She kept her eyes trained on a group of girls standing near her. He could barely hear her whispering through her lips, softly, softly. “God is not here. I feel God’s power only when I am with you – I feel God’s power when you are inside me, John.”

His head spun, overwhelmed by memory. He fixed his collar and made to turn away, shaking his head. “Oh, what power does God have over someone like you?"

...

Autumn had begun to set in when John came home from the fields one night to find Abigail and his sons gathered together, heads bent over the kitchen table.

He dropped his hat and sank into a nearby chair, feeling the bright burn of Abigail's gaze from across the room.

His youngest son leapt up to his lap, scrambling like a hare. "Papa, Papa, Abby taught us how to catch a chicken! She broke its neck and we're to eat it for supper!"

He felt the weight of his son in his arms as he looked into the girl's face. For an instant, something in her eyes was ferocious, and possessive, and a cold fear wrapped itself tight around his heart.

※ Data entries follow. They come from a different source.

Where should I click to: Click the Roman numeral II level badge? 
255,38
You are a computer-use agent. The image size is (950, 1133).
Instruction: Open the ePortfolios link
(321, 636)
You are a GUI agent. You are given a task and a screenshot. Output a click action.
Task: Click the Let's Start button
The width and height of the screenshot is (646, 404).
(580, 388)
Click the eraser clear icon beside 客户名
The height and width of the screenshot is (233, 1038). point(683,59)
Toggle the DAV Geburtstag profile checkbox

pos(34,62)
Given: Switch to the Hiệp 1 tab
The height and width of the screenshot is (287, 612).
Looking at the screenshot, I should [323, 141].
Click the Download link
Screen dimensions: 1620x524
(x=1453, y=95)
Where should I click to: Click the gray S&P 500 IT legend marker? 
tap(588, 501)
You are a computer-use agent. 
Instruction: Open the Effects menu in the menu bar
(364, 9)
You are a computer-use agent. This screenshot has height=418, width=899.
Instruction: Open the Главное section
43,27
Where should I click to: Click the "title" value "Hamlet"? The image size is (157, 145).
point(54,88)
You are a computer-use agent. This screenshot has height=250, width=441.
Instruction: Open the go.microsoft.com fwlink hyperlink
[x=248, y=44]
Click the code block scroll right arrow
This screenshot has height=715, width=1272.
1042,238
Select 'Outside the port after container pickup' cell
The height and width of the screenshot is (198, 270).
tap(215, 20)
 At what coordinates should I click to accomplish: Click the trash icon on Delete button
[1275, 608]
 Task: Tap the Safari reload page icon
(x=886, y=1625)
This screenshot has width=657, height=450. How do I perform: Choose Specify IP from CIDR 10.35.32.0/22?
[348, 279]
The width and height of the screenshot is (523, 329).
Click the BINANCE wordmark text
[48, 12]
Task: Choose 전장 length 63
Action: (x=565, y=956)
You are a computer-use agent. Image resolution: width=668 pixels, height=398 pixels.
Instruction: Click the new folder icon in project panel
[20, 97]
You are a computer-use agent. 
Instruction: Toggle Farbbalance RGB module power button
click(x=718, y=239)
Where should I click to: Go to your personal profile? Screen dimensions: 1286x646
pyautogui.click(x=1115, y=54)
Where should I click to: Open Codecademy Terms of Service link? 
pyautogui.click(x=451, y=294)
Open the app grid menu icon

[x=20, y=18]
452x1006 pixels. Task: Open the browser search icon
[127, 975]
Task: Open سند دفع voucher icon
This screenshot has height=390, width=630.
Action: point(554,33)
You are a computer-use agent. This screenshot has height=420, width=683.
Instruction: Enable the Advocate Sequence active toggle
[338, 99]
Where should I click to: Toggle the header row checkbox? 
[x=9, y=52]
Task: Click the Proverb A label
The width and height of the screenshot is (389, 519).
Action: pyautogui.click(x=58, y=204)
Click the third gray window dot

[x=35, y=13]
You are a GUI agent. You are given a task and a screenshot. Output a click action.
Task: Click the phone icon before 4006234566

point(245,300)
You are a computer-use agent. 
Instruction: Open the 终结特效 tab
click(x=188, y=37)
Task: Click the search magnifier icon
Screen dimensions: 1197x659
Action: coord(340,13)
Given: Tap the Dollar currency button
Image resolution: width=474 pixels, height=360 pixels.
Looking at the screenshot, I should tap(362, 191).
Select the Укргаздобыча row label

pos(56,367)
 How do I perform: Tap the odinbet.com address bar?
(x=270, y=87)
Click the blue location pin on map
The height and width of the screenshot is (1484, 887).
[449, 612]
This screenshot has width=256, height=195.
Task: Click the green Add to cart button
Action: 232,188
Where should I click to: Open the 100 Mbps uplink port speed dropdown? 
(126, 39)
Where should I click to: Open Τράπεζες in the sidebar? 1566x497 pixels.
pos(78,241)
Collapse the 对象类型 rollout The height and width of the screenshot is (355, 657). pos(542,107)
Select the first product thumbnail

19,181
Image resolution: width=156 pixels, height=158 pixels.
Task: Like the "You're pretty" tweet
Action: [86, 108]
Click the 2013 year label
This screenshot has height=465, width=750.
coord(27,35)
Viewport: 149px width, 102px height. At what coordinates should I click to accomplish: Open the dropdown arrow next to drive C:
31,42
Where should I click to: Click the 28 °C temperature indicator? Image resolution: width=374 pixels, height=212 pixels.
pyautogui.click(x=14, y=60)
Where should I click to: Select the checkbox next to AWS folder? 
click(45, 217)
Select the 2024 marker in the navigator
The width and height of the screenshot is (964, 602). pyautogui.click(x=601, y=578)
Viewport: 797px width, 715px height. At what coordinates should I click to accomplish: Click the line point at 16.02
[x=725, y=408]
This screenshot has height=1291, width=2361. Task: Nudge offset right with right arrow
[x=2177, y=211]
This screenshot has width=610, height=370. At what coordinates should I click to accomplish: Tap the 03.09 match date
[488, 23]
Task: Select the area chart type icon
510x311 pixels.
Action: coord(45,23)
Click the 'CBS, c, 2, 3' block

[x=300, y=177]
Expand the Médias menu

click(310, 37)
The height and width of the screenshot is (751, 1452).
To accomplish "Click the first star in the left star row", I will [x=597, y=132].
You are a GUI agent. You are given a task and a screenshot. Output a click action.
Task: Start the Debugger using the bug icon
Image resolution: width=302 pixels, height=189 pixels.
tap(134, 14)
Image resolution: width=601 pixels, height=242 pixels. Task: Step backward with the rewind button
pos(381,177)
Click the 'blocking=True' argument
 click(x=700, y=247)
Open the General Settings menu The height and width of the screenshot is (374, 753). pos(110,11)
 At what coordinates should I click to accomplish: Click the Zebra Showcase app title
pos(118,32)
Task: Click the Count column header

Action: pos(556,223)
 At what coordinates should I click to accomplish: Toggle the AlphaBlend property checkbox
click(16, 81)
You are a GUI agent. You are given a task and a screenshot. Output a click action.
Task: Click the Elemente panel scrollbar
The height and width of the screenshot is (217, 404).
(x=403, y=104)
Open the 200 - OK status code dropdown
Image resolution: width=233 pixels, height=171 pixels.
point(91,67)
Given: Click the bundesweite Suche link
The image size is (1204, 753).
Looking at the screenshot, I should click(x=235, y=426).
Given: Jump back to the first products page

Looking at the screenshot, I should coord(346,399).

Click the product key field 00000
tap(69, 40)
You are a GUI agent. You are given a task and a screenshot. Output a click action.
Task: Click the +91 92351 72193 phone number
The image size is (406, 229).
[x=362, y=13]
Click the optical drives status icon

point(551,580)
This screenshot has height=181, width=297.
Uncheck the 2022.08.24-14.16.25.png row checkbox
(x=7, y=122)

Benjamin babbled into his ear as Samuel tugged at Abigail's hand, leading her to the pot over the fire. Her expression smoothed back into a genteel smile.

John cleared his throat. "Where's your mother?" he asked gruffly, hoisting Benjamin into the air as he stood.

"Resting," the boys replied simultaneously, and Benjamin squirmed to be let down. "Mama's head ached all day," the child added, before joining his brother and Abigail at the fire.

John went to wash, but he couldn't scrub away the prickling dread which had set to crawling up his spine.

It was late when he took Abigail home, the meal having stretched over the twilight of the evening. His wife had been pale, and drawn, only appearing to ensure the boys ate heartily but refusing much food herself. John had said grace and retreated into silence for most of the night, standing only once Abigail had finished the washing up and he could no longer avoid her.

Now they trundled along the dirt path back into town, and John shivered at each brush of her arm against his as the cart swayed.

The moon was rising high. The road before them was bright and clear. “John,” she murmured, as coyotes howled in the distance. “I miss you.”

He stiffened, and pulled the reigns tighter, squaring his shoulders. “I don’t want you paying so much attention to my sons,” he said gruffly.

She froze beside him. “Why?” she asked softly, in a voice sharp with hidden steel.

"Because you are a wolf,” he said firmly, keeping his eyes ahead, “and I fear for my flock."

...

His wife knew.

John didn’t think he could ever look her in the face again.

Abigail was gone within the hour, and John felt his heart leeching, bloody and raw within his chest.

Elizabeth, bewildered, hurt, filled with righteous anger, had retreated upstairs once the timbers of the house and stopped rattling from the terrible scene, the awful screeching dismissal of Abigail and the girl’s resulting fury.

The children were playing in the fields. John sat in his quiet house and felt a malignant ghost growing.

…

Her hair was loose when she met him in the woods one night while the trials were raging. The light of his lantern shone off the strands, turning her into some fair bright thing among the cold, dark trees.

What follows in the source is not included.